— TASK TO COMPLETE —
For this exercise, output exactly and only the lines running from the one with "Instruction: Expand the" through the final line of the data below, without pictures.

— Saved data entries —
- - - - -
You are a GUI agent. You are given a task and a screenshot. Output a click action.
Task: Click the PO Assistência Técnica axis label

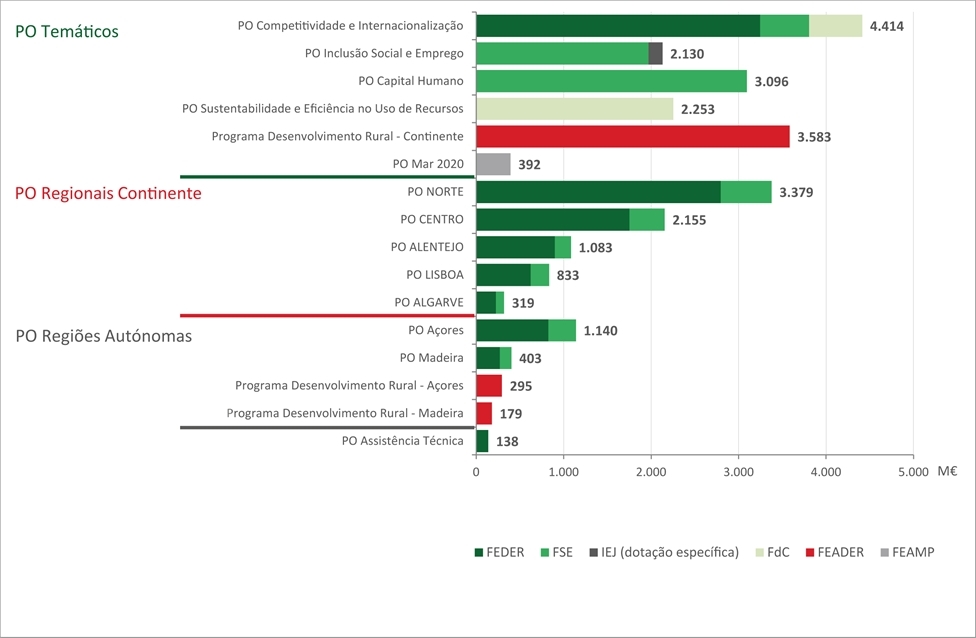coord(402,440)
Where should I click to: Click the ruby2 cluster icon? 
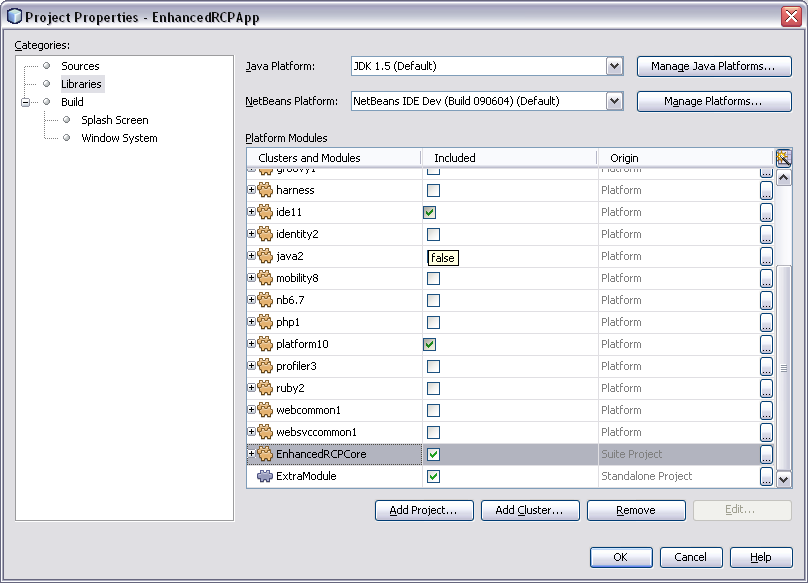click(x=265, y=388)
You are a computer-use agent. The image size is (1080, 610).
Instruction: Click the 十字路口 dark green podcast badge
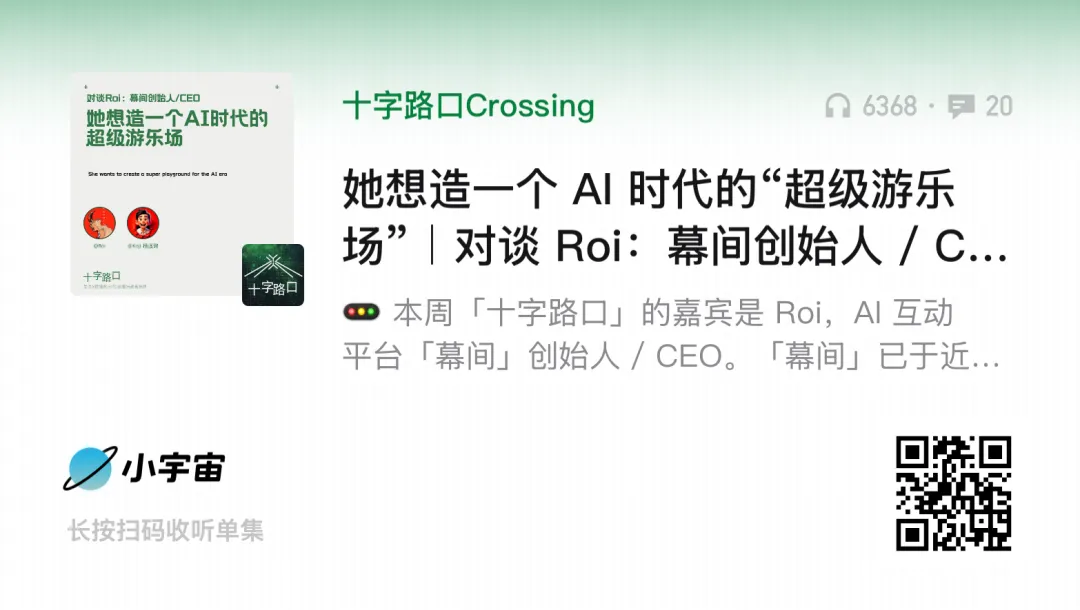point(273,275)
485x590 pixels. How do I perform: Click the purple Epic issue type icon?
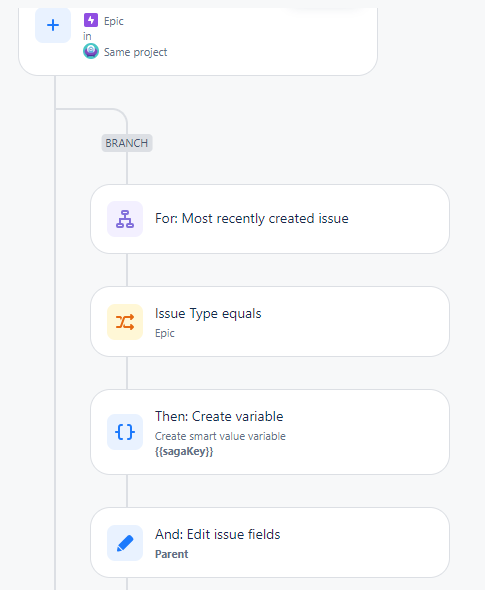click(91, 20)
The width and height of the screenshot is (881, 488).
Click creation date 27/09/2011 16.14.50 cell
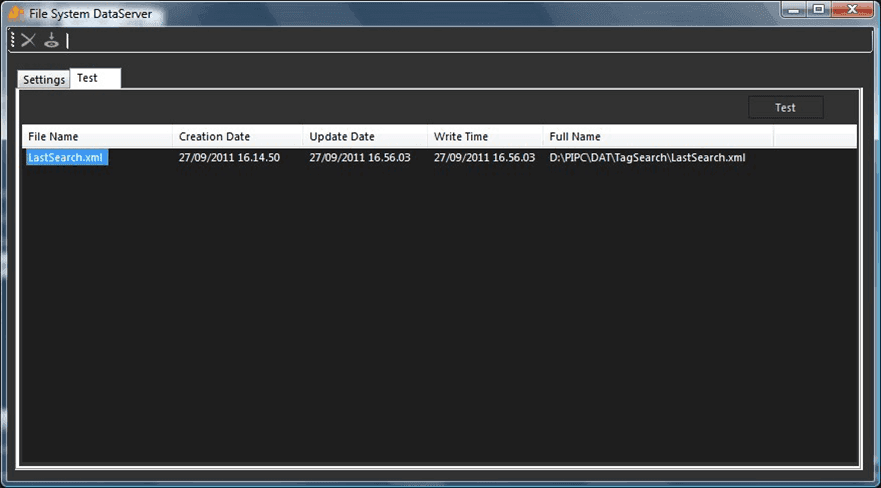(229, 158)
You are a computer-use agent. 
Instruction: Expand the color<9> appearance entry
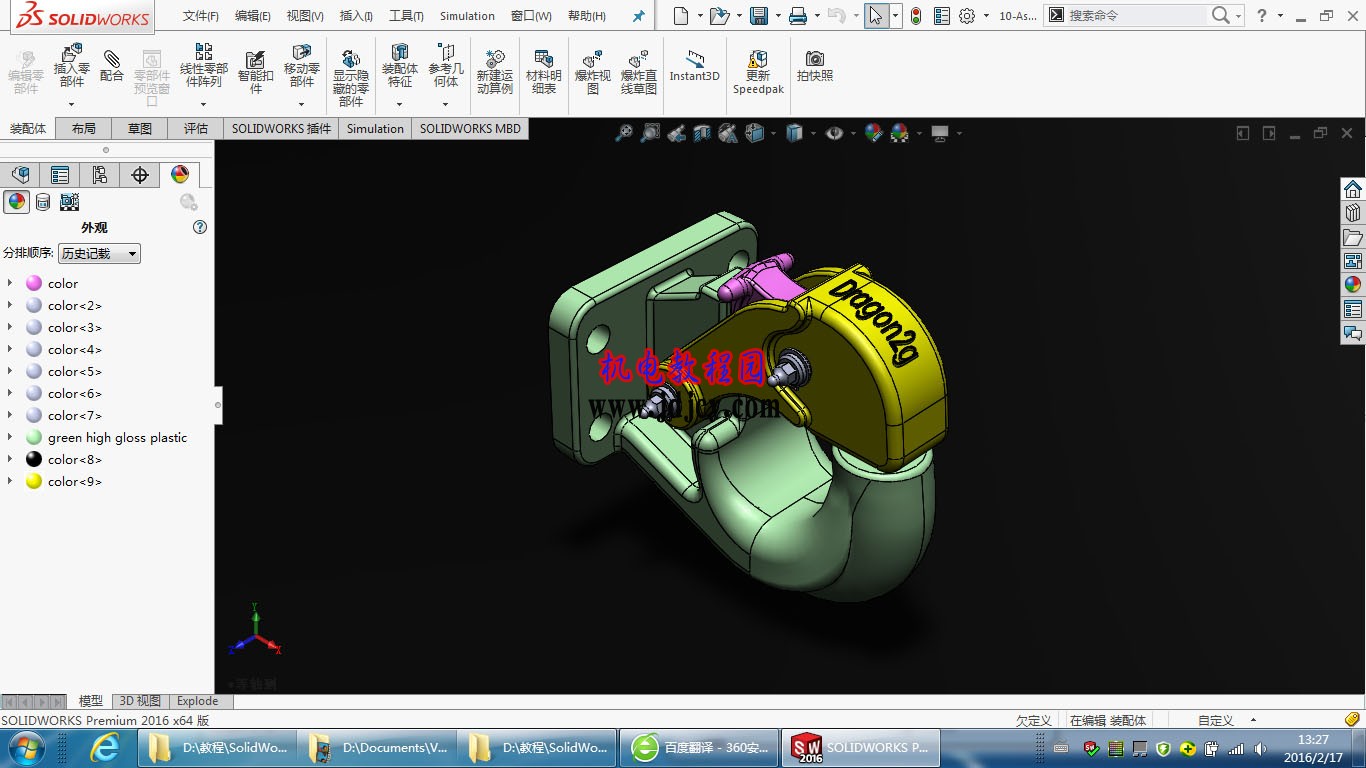pos(10,481)

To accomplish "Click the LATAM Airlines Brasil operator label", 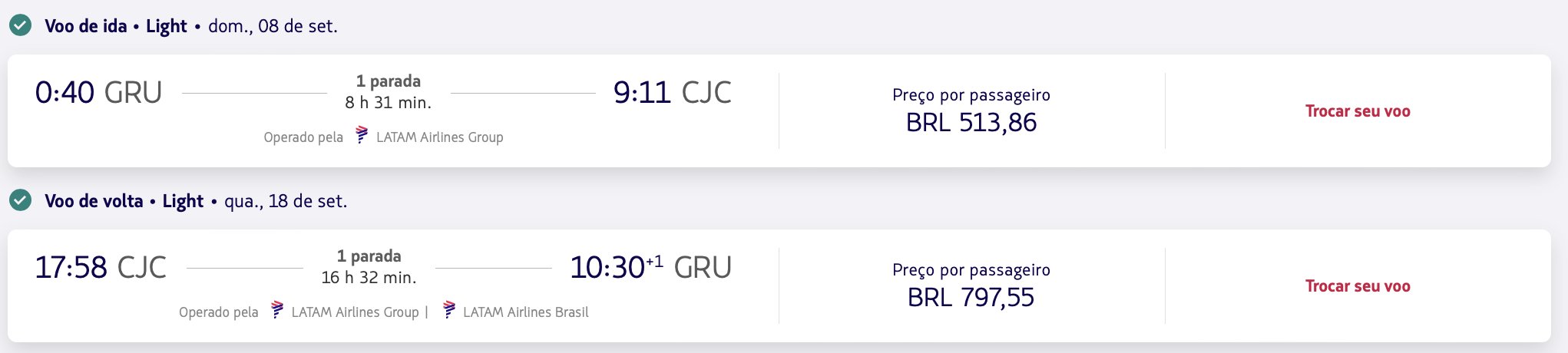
- - - - -
— EXERCISE ANSWER —
Instruction: Expand the color<9> appearance entry
pos(10,481)

To accomplish "Click the LATAM Airlines Brasil operator label", 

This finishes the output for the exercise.